Tesla became one of history’s most prolific inventors, credited with foundational work in alternating current (AC) electricity, radio technology, remote control, hydroelectric power, robotics concepts, and even early thinking that resembles today’s wireless communication.
A Childhood Charged With Curiosity
Tesla grew up in a Serbian family of intellectuals: his father, Milutin, was an Eastern Orthodox priest; his mother, Đuka was a gifted inventor of household tools and mechanical devices. Tesla consistently credited her as the source of his inventive talent.
He demonstrated an early aptitude for mathematics and mechanical design, often solving complex calculations mentally. His reported ability to visualize machines in three dimensions - “mental engineering,” essentially - emerged in childhood and remained a hallmark of his genius.
Work as a Life Force
Tesla’s philosophy of success could be summed up as discipline meets obsession. He was famously rigorous: rising early, working late, sometimes skipping meals in favor of extended sessions. His mind operated at lightning speed - fitting for a man who could visualize entire machines before putting pencil to paper.

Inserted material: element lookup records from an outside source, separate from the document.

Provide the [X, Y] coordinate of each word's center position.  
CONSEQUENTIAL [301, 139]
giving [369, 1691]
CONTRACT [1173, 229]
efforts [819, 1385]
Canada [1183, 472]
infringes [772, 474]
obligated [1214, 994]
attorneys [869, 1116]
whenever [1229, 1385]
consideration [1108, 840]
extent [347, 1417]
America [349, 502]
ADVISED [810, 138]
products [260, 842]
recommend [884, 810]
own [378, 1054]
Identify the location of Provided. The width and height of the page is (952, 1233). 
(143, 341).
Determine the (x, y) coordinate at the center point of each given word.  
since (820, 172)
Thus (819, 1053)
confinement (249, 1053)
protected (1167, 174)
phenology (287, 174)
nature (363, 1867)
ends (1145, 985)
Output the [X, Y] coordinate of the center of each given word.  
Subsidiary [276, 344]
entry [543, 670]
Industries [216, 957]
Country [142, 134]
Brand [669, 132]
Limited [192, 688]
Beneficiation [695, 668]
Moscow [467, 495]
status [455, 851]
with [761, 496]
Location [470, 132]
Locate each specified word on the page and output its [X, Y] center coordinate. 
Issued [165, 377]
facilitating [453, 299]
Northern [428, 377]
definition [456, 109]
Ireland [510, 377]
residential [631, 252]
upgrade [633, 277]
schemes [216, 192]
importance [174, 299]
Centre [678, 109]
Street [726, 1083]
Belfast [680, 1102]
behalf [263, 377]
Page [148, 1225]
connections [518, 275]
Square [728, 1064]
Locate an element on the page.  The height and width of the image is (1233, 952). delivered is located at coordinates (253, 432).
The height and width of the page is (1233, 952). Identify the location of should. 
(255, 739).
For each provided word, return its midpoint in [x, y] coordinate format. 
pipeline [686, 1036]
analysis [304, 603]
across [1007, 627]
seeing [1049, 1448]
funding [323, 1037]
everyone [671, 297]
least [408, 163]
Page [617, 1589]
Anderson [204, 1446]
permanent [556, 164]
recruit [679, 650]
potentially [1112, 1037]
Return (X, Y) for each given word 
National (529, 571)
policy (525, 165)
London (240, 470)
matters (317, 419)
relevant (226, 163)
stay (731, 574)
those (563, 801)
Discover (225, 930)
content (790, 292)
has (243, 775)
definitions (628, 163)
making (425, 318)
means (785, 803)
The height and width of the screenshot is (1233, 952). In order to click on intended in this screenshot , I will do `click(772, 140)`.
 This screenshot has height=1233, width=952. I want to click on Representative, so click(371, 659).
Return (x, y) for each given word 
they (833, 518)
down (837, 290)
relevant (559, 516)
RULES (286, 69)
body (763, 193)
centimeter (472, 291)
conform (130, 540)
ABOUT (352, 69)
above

Tesla’s collaboration with George Westinghouse on the Niagara Falls hydroelectric project marked a turning point in the history of electricity. When the plant went online in 1895 and began sending power to Buffalo, New York, it proved that alternating current could efficiently transmit electricity over long distances - a feat that newspapers hailed as a “modern miracle.” This success helped lay the foundation for the electrical grids that still power our world today.

Photo credits: Tesla sitting in front of a spiral coil used in his wireless power experiments at his East Houston St. laboratory
Tesla’s experiments at his Colorado Springs laboratory in 1899 pushed the boundaries of what electricity could do. He created massive electrical discharges over a hundred feet long and explored the wireless transmission of energy, even detecting mysterious radio signals that he speculated might come from intelligent sources - though today they are known to be natural phenomena.
In 1898, he stunned audiences by unveiling a remote-controlled boat at Madison Square Garden. Spectators had never seen anything like it: a machine that moved at his command without wires. This early glimpse of wireless automation was decades ahead of its time.
Love: The Muse That Never Arrived
Tesla never married, and he claimed he preferred a life of celibacy, believing romantic entanglement might disrupt his work. He was fiercely dedicated to his research, often to the exclusion of personal relationships.
He did profess a deep affection for pigeons later in life, especially one white pigeon he described as a companion he deeply cared for.
Nikola Tesla died in 1943 in New York, largely unrecognized in his final years - a situation he once accepted with wry foresight: “The present is theirs; the future, for which I really worked, is mine.” True enough: a century later his name hums through science labs, textbooks and even whizzes past on electric cars. As Tesla himself put it, “Let the future tell the truth, and evaluate each one according to his work and accomplishments.” It turns out the future did exactly that - though it took its sweet time catching up.